Christine Delphy : « Le féminisme est en recul »
Ouvrage de référence, l’Ennemi principal, de la sociologue Christine Delphy, est réédité aux éditions Syllepse.
dans l’hebdo N° 1272 Acheter ce numéro
Le Lieu-dit, à Paris, était comble le 28 septembre pour la conférence organisée avec Christine Delphy à l’occasion de la réédition de son ouvrage phare. « L’Ennemi principal est un document de référence dans les études féministes. Ses deux tomes retracent l’évolution d’une pensée en mouvement », a souligné la sociologue Sylvie Tissot. Exemple : à propos du mariage pour tous, où Christine Delphy est passée du manque d’intérêt – « Ma génération était plutôt pour la suppression du mariage pour tout le monde » – au soutien.
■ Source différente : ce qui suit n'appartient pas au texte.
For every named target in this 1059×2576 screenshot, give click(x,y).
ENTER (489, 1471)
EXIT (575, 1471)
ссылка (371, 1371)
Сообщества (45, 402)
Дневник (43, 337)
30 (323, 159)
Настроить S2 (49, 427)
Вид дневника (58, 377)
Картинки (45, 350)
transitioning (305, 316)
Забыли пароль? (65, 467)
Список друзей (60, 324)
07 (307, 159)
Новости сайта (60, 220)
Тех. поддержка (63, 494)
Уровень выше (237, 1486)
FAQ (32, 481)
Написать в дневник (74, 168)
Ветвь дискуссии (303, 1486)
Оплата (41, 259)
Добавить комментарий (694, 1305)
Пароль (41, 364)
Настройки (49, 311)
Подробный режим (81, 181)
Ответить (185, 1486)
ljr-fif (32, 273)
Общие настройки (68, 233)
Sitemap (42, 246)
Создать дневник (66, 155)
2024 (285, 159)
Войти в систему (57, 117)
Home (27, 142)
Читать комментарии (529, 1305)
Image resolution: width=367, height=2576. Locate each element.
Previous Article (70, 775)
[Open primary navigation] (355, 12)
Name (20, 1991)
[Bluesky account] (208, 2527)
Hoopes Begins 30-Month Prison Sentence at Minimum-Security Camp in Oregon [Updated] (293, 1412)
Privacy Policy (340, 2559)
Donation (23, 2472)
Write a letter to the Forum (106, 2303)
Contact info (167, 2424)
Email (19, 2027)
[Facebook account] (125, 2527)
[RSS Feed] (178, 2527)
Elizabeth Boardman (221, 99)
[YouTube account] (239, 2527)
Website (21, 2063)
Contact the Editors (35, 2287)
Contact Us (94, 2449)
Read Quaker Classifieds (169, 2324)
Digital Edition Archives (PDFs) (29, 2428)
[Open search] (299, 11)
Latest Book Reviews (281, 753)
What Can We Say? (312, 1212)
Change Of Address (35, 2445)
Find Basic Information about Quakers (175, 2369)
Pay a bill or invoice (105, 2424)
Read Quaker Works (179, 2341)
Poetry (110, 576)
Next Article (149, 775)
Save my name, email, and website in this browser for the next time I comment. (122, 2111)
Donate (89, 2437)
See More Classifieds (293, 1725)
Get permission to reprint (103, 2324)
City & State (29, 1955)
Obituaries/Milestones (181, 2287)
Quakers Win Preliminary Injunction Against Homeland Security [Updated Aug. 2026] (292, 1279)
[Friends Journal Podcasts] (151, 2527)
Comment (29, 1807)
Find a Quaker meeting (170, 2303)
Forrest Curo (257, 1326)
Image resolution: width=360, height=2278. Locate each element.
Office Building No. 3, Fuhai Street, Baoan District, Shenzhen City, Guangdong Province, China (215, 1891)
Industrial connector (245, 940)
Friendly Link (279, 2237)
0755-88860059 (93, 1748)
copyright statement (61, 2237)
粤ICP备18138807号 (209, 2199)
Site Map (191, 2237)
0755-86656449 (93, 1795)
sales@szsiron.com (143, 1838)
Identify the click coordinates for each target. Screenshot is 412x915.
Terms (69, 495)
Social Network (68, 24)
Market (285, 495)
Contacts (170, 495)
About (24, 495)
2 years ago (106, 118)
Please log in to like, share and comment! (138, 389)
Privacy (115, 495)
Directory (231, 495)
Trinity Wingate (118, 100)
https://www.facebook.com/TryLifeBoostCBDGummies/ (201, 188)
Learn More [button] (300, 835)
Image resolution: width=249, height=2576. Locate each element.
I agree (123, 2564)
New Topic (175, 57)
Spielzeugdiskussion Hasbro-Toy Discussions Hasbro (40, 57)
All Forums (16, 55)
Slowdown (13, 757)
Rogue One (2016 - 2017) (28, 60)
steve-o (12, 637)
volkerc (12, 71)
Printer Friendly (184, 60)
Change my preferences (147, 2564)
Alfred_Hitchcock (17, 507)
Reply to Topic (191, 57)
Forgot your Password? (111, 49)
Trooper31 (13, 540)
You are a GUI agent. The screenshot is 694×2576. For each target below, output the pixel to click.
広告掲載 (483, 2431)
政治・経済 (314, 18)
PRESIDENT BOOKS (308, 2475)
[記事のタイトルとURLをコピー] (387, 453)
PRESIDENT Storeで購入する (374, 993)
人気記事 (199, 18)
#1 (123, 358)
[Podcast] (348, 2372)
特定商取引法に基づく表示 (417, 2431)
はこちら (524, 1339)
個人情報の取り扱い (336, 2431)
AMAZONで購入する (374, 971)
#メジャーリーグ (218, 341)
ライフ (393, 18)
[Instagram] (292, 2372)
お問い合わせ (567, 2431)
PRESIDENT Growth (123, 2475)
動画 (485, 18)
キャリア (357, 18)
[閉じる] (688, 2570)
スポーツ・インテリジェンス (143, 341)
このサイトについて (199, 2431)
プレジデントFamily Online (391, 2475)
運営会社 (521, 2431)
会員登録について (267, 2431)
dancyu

Une fracture s’est dessinée entre cette féministe « marxiste matérialiste et radicale » et plusieurs jeunes auditrices à propos de la transsexualité. « Je ne vois pas en quoi soutenir une femme qui veut devenir un homme, et donc passer dans le camp de l’oppresseur, est un combat féministe », a-t-elle déclaré.
Environ trente ans se sont écoulés entre le premier article, éponyme, de l’Ennemi principal et le dernier article. Quelle différence d’impact entre alors et maintenant ?
Christine Delphy : Il n’y en a pas tant que ça. L’article le plus connu, « L’ennemi principal », porte sur les grandes structures du patriarcat et l’exploitation économique des femmes. Cela n’a, malheureusement, pas beaucoup changé. Le non-partage du travail dit domestique est quasi le même. Le travail paraprofessionnel – que les femmes font pour leur mari sans recevoir de rétribution (comptabilité, accueil des clients, travaux en tous genres…) – a un peu diminué, notamment avec le déclin de l’agriculture. Mais de nouveaux métiers indépendants se sont créés. Et, dans ce domaine, on ne sait rien des inégalités.
Quels mouvements avez-vous opérés en trente ans ?
Je n’ai pas changé d’avis. « L’ennemi principal » est une sorte d’article programmatique que je n’ai cessé d’approfondir par chapitres. J’ai montré que les obligations des femmes persistaient dans le divorce, que la consommation présumée égale dans une famille est totalement inégale, que l’héritage n’est pas égalitaire. J’ai également développé la démarche matérialiste en opposition à l’idéalisme et au naturalisme.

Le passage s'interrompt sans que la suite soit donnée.